[Saved data entries]
======
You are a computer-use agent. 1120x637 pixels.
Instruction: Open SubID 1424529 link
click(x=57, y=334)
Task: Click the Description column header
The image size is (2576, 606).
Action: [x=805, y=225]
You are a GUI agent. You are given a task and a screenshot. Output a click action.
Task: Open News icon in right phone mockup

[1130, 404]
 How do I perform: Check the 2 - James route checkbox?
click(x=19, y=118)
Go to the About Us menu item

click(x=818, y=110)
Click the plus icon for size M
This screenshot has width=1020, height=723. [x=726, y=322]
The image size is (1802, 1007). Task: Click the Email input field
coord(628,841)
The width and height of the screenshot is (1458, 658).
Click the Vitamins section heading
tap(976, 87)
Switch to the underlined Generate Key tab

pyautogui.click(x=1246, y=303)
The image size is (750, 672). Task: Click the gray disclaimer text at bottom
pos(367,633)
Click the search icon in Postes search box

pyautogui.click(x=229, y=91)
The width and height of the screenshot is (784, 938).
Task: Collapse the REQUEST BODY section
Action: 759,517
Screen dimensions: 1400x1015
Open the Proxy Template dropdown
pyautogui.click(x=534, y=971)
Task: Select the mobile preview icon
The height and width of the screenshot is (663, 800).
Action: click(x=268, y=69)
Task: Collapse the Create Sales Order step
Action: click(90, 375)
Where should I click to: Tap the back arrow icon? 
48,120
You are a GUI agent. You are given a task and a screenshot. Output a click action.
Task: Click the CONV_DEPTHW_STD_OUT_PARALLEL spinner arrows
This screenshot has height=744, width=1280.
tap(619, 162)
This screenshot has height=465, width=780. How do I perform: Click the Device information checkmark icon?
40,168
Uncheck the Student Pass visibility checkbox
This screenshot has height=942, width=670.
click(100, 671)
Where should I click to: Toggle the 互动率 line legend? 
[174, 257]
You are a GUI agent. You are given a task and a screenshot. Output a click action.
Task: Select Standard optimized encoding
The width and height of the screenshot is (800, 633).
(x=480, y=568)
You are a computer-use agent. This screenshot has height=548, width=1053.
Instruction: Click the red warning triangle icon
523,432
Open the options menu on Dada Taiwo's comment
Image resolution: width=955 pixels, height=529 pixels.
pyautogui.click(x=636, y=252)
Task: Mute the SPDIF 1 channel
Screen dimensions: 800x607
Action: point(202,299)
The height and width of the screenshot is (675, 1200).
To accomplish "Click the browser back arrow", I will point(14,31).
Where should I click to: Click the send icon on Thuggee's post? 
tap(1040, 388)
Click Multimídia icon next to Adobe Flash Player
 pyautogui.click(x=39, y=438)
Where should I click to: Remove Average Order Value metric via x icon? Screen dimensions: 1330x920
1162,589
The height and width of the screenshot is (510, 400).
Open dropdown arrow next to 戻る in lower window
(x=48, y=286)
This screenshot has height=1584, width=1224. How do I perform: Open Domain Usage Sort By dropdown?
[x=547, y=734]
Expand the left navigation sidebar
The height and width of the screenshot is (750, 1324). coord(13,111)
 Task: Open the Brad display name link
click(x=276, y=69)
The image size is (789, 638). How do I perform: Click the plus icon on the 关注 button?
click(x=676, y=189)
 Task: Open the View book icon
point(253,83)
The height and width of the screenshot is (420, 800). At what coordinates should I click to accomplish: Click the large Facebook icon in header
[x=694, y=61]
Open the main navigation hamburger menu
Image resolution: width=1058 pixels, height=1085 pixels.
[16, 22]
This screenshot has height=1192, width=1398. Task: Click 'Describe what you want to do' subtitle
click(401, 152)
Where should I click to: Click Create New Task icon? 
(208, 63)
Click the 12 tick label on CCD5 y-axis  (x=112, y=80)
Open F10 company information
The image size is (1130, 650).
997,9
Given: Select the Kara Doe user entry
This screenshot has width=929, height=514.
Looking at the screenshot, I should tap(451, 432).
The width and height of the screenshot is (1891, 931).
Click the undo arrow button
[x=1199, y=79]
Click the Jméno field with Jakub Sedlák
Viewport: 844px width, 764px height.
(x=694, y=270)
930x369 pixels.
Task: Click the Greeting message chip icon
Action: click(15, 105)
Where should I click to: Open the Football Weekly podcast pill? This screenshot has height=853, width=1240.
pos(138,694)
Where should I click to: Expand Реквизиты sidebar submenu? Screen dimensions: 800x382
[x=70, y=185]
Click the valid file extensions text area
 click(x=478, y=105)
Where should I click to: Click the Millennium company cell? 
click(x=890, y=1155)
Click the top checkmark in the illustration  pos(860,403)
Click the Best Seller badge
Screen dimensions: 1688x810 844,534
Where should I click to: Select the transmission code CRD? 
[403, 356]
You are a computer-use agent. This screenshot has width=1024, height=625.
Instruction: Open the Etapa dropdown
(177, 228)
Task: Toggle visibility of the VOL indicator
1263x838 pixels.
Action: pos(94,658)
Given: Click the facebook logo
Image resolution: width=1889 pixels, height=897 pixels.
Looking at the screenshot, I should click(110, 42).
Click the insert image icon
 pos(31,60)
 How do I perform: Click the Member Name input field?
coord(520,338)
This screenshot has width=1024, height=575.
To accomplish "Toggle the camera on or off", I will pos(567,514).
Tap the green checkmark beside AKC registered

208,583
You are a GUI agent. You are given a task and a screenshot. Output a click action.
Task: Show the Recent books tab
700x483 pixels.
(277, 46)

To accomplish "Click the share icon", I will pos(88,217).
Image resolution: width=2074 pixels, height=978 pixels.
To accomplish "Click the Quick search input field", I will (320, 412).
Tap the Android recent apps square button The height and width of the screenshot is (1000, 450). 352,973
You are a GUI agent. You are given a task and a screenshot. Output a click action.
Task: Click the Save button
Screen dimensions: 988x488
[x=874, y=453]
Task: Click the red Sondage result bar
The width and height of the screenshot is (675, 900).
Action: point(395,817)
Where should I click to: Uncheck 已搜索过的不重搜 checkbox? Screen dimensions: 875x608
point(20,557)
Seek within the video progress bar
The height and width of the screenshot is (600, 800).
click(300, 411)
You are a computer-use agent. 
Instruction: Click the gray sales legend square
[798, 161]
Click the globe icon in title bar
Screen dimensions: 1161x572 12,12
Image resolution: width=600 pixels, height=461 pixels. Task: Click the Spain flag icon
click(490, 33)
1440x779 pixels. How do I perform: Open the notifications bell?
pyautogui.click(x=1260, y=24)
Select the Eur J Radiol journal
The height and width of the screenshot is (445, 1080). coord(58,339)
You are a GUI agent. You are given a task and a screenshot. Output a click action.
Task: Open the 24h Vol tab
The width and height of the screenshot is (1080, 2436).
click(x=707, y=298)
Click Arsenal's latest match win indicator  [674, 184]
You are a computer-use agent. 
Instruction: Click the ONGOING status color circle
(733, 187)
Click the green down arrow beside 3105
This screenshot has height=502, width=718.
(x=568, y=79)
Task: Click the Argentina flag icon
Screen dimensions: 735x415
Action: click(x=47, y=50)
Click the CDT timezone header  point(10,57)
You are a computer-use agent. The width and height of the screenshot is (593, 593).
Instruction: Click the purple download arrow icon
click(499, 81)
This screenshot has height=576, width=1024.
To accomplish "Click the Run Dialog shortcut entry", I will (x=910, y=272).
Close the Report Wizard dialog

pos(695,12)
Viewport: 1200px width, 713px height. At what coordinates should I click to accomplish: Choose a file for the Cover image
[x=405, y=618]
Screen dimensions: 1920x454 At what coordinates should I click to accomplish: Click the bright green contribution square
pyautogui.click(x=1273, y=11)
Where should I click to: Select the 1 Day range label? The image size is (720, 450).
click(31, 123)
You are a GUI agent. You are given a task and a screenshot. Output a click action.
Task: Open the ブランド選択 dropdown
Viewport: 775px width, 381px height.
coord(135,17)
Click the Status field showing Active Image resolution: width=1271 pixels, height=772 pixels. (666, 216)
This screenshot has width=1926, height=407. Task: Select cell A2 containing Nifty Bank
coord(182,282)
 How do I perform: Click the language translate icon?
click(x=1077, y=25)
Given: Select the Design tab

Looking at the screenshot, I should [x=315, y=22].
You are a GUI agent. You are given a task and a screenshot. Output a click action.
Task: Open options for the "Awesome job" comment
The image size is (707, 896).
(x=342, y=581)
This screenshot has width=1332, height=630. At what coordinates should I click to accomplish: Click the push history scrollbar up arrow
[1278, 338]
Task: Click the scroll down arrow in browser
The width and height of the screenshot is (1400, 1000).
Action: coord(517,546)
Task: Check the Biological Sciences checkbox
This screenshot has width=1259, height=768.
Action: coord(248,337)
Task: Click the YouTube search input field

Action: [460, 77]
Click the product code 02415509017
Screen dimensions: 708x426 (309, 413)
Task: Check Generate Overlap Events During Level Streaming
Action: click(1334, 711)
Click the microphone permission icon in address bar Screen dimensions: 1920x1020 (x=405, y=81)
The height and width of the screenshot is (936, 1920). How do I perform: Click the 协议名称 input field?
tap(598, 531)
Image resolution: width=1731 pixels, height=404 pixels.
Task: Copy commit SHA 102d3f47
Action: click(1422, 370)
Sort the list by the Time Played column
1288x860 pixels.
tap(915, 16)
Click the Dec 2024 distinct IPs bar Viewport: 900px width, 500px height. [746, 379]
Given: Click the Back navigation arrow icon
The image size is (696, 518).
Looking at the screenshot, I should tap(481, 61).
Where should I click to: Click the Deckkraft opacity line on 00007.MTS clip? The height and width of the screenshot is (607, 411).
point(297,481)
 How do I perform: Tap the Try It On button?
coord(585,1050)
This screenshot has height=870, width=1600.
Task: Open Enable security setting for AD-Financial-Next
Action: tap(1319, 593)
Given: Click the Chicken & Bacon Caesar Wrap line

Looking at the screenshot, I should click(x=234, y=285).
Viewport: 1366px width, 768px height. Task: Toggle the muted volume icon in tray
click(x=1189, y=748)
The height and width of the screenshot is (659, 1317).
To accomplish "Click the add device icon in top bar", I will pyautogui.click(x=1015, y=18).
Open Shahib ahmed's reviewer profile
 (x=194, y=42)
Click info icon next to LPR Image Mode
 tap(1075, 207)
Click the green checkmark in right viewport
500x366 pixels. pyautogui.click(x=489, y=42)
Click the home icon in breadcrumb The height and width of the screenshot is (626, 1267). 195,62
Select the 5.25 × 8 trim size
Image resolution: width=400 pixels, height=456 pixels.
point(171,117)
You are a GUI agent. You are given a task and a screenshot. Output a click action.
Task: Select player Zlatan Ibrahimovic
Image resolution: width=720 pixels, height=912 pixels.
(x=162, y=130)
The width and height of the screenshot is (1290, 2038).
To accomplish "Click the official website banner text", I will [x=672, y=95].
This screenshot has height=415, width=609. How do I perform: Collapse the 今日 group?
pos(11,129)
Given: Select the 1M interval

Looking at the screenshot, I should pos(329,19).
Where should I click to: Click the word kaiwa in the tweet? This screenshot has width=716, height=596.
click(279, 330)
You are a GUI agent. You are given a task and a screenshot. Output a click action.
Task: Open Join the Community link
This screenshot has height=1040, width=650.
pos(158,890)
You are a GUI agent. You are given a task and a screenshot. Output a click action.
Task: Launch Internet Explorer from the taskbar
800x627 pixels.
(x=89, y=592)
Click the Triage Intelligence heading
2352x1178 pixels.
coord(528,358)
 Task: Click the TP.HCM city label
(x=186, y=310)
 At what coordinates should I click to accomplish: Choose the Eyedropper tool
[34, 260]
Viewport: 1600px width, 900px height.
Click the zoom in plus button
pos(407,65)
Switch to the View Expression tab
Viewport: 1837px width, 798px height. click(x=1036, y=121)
======
## Task instructions
Find every line in the entries that includes the word "column", then state how many there are and nothing else.

## Solved problem
2